Après une série de singles entre surf et hip-hop, le jeune Anglais Niall Galvin, aka Only Real, sort l'album Jerk At The End Of The Line et s'apprête à conquérir le monde avec ses hymnes de branleur magnifiques.

1. Pour son insolence

Cela fait déjà deux ans que ce gringalet au physique de petite frappe so british pose son accent cockney sur des chansons ultra-ensoleillées. Entré en scène avec le EP Days in the City, le chanteur est comparé d'emblée à King Krule, sans doute plus pour sa tête de rouquin que pour sa musique, qui n'a rien à voir avec la new wave de son compatriote. Du haut de ses 22 ans, Only Real frappe d'abord par son assurance sur scène et cette manière quasi insolente de chanter. L'an passé, le jeune Anglais décroche un contrat avec Virgin EMI et signe un des singles les plus cools de 2014 avec Cadillac Girl. Dans le clip, on voit le gamin, casquette vissée sur le crâne, rapper fièrement au milieu de ses potes à l'arrière d'une décapotable. Branleur, qu'on vous dit.

2. Pour ses mélodies du bonheur

Ce single magique, que l'on retrouve aujourd'hui sur Jerk At The End Of The Line, est totalement représentatif des nombreuses perles ensoleillées que contient ce premier album. Son atout imparable ? Des riffs de guitares débraillés façon Mac Demarco. Toujours en 2014, le kid remet le couvert avec le single Pass The Pain et évoque le jeune Damon Albarn quand il montait dans les aigus sur Girls and Boys, le premier gros tube de Blur. Mais le titre ultime déboule en 2015 sous le nom inapproprié de Can't Get Happy. Là encore, la mélodie accroche d'emblée l'oreille et distille une bonne dose d'endorphine dans le cerveau.
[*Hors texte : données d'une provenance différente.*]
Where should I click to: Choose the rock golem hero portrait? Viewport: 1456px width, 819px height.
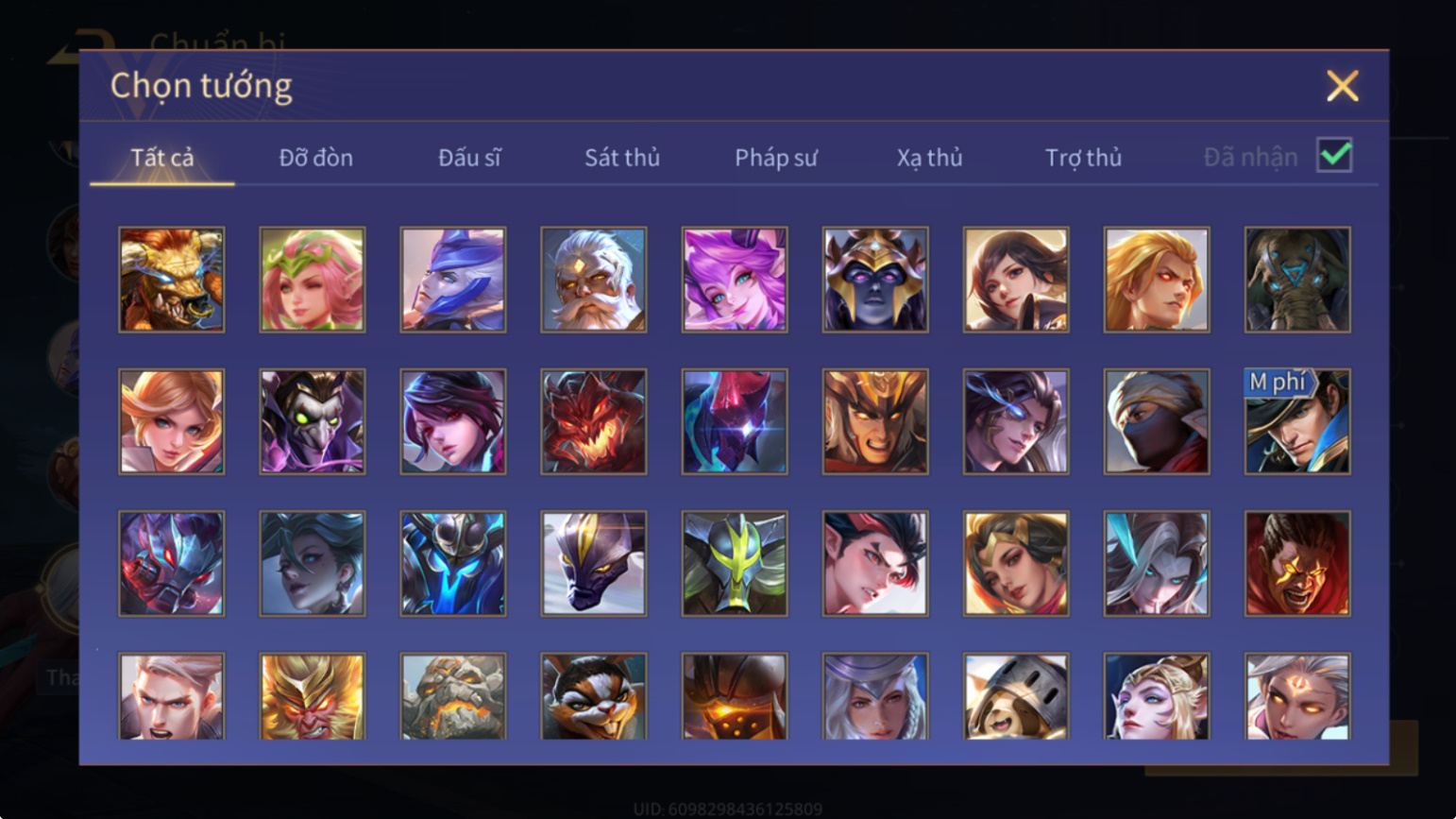[x=453, y=696]
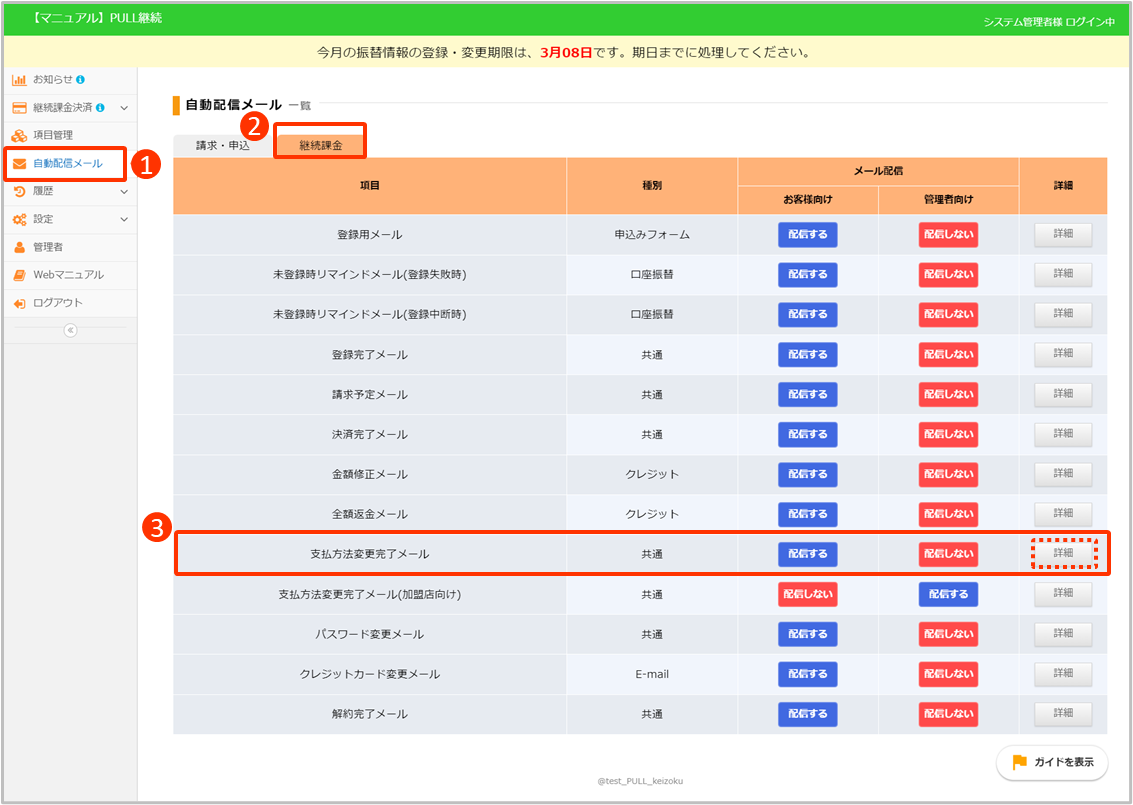Click the 自動配信メール envelope icon
Screen dimensions: 1133x805
[20, 163]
Si le monde était bien fait, Jerk At The End Of The Line devrait être remboursé par la Sécu.

3. Pour son univers kitsch et cartoonesque

Dans le clip de Can't Get Happy, Niall Galvin déballe son flow nonchalant et son accent british au milieu d'un univers de dessin animé. Une fois de plus, c'est à Damon Albarn que l'on pense, mais plutôt pour sa période Gorillaz. Comme dans ses autres morceaux, ce qui séduit le plus, c'est ce mélange entre les choeurs et guitares surf, le chant rappé et la production moderne, signée Ben H. Allen (Animal Collective, Washed Out, M.I.A.). Une pop haute en couleur qui brille jusque sur sa pochette, où l'éternel ado pose en chemise hawaïenne jaune sur fond de rose pastel. Une esthétique qui fleure bon le kitsch décomplexé.